Alimentazione nel morbo di CROHN e nella colite ulcerosa

Il morbo di Crohn e la colite ulcerosa sono due importanti categorie di malattie di carattere infiammatorio dell’intestino, con infiammazione ricorrente di particolari zone intestinali. Nel morbo di Crohn è infiammato tutto lo spessore della parete intestinale; di solito colpisce l’ILEO, cioè la parte finale dell’intestino tenue, ma il processo può estendersi alla bocca, all’esofago, allo stomaco, al duodeno, al digiuno e al colon. Nella colite ulcerosa c’è una risposta infiammatoria non specifica limitata alla mucosa del colon. La colite ulcerosa è più comune. Nel mondo occidentale il morbo di Crohn è in aumento. Quando si parla di malattie infiammatorie dell’intestino, le cause possono essere di ordine traumatico, vascolare, psicosomatico, dietetico, immunologico, infettivo, genetico (da: IL POTERE CURATIVO DEI CIBI di M.T. MURRAY, edizione RED). Il morbo di Crohn è, in pratica, sconosciuto nelle culture che adottano una dieta più primitiva. Spesso i pazienti accusano diarrea, dolore, nausea e/o altri sintomi dopo aver mangiato, e inconsapevolmente riducono l’apporto di alimenti: nel 70% dei pazienti il dimagrimento è grave. Si osservano carenza di rame, vitamine E e K.

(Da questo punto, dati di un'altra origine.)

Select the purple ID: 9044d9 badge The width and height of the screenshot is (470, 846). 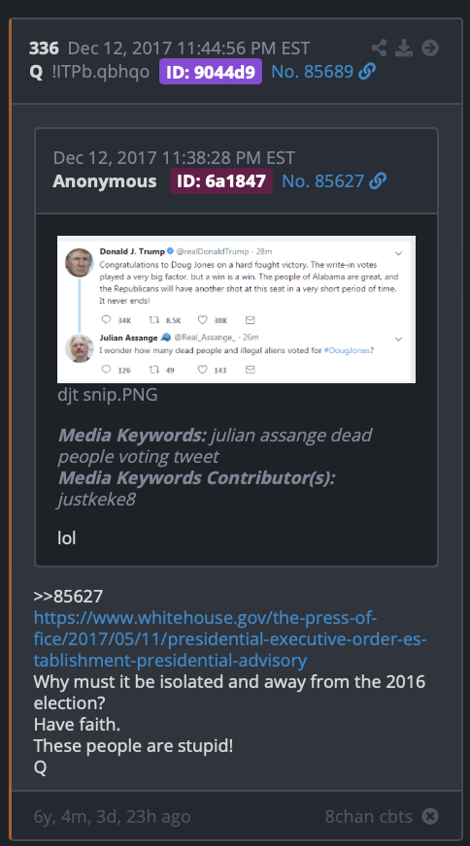(x=211, y=71)
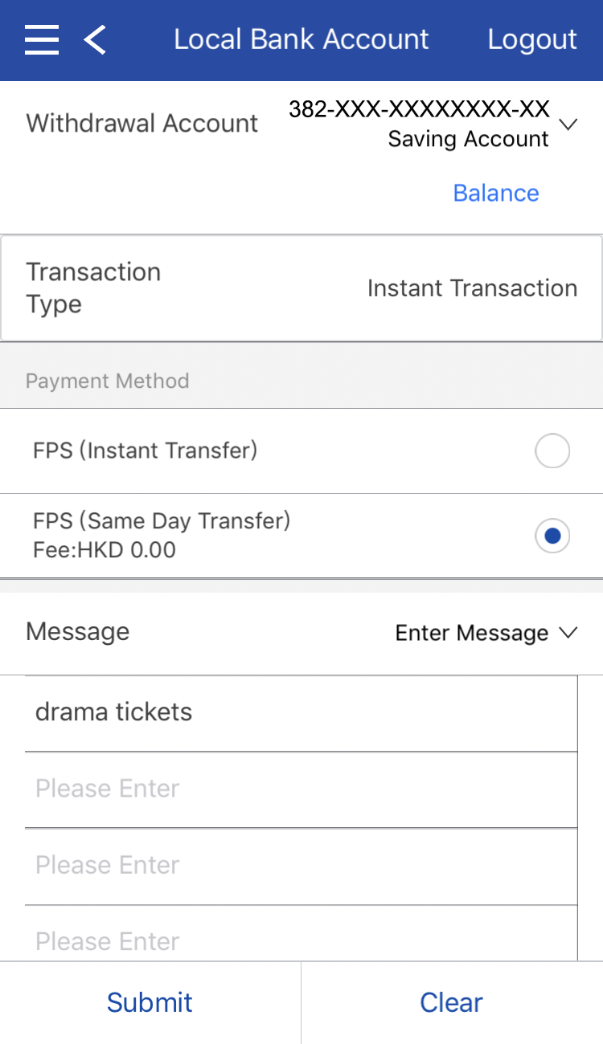The width and height of the screenshot is (603, 1044).
Task: Open the Enter Message dropdown
Action: point(472,633)
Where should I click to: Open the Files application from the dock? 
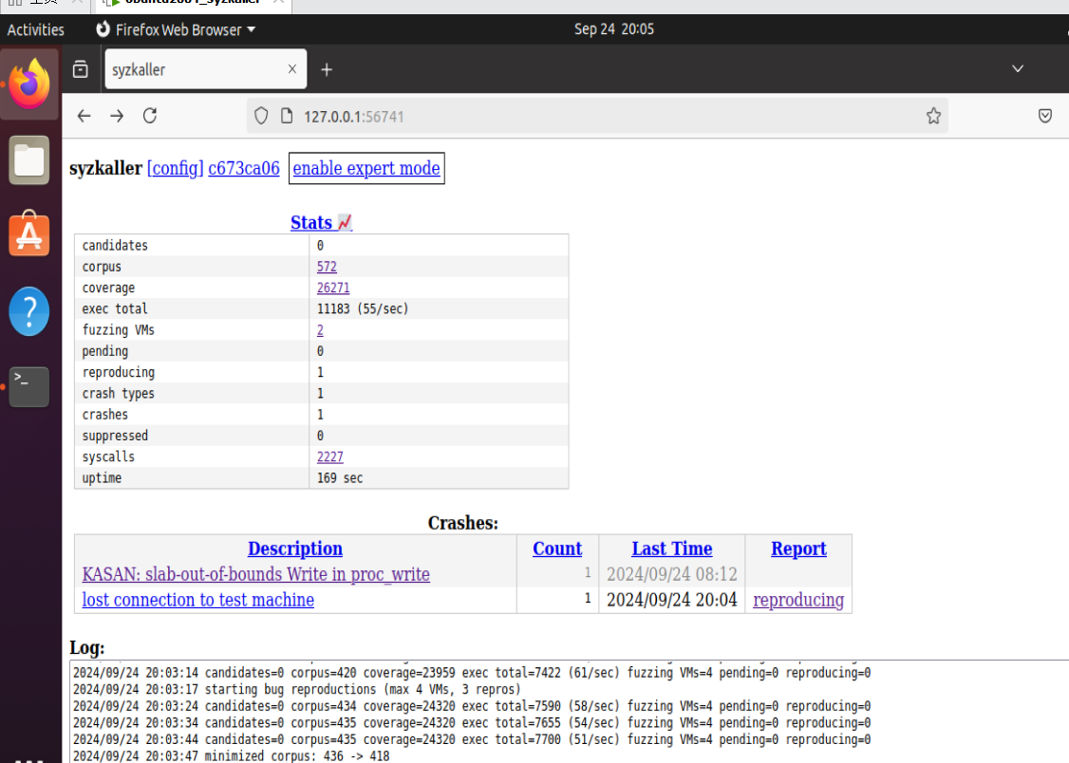(x=29, y=160)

Lo scopo fondamentale della terapia nutrizionale è fornire un adatto e sufficiente apporto di calorie. I pazienti che soffrono a causa di infiammazioni intestinali dovrebbero ricevere supplementi terapeutici di vitamine ad un livello 5 volte superiore rispetto alla dose quotidiana raccomandata, così come può essere necessaria un’integrazione di minerali. Dopo l’eliminazione degli alimenti, delle sostanze e delle bevande che sono causa di allergia, la dieta del paziente dovrebbe prevedere un abbondante apporto di fibre vegetali. Una dieta ad alto contenuto di fibre ha mostrato grandi effetti positivi nel trattamento del morbo di Crohn. Tutto ciò può sicuramente contrastare con le classiche indicazioni terapeutiche delle malattie infiammatorie intestinali, che segnalano come opportuna una dieta a basso contenuto di fibre. La fibra alimentare ha un notevole effetto sull’ambiente intestinale e si ritiene che favorisca la formazione di una flora batterica più efficace. Una dieta ricca di fibre e di carboidrati grezzi è utile nella terapia dietetica delle malattie infiammatorie intestinali. E’ giusto incoraggiare il consumo di oli OMEGA-3, contenuti negli oli di semi di lino e negli oli di pesce. Il succo di cavolo, che calma le mucose irritate e stimola la guarigione, è utile nel trattamento delle infiammazioni intestinali e delle ulcere peptiche.

Un supplemento di fibra gelificante che contenga fibre, come i gusci di semi di psillio, la pectina, la gomma di guar o la crusca d’avena, può essere utilizzato la sera per aiutare a regolare le funzioni intestinali e per eliminare le tossine irritanti per l’intestino.